Illustrated edition with notes by Bernard Dunstan
It speaks volumes for the quality of this classic that it’s still in print 150 years after it first appeared. Actually, it says even more when you realise that this illustrated edition has itself been around since 1991 and is now on its fourth reprint.
What you get is Ruskin’s original text, written at a time when books relied on words rather than illustrations and therefore goes into a great deal of detail about the principles and practice of drawing. It’s a note on the attitudes of the time that each of the chapters relates to a law: the law of curvatures, the law of contrast and so on. In 1857, rules were much more important than they are now and a modern writer would probably refer to “principles” rather than “laws”, but the basic idea remains valid and the rules of perspective and composition still apply just as they did. In addition to this, Bernard Dunstan adds many illustrations in black and white and colour which complement what is said in the main text and also marginal notes which clarify some of Ruskin’s points which require a gloss for the modern reader.

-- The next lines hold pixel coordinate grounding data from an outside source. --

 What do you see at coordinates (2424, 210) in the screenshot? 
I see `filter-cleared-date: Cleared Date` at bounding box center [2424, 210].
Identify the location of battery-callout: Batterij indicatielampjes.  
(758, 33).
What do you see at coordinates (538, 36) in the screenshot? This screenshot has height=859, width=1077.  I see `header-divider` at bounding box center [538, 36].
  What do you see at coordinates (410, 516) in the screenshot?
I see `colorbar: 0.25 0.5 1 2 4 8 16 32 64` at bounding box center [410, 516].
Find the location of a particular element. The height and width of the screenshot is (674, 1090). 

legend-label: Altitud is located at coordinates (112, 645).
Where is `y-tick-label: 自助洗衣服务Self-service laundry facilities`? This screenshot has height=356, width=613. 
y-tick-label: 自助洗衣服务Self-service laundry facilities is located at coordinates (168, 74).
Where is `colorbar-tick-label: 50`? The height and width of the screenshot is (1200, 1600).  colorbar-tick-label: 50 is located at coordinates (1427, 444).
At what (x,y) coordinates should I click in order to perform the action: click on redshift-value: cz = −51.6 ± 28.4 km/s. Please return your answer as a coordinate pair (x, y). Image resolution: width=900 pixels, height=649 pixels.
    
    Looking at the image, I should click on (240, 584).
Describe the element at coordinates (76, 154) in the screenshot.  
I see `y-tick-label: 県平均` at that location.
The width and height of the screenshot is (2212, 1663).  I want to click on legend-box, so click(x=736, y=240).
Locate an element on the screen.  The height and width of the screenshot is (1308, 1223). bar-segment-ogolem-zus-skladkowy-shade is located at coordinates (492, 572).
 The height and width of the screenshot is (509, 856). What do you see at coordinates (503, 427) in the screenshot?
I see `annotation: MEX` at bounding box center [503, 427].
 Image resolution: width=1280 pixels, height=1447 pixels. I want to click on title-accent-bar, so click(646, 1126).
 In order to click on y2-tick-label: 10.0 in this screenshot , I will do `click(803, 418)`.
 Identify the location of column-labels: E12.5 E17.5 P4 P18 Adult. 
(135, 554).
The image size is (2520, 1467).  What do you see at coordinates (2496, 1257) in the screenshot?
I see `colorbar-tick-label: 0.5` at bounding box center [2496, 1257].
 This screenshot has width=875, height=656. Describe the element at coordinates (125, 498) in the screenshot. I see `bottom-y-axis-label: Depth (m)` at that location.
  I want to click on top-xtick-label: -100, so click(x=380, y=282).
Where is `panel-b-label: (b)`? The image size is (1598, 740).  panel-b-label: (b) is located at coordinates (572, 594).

In an earlier review, I described Jane Stobart’s Drawing Matters as possibly the most important art book since Ruskin’s Elements of Drawing and the two of them certainly complement each other well, book-ending 150 years of history as they do and showing how, while everything changes, at the same time, nothing changes. You should regard this present volume as being of interest for the artist of today and by no means just a historical footnote. Smart lads, those Victorians!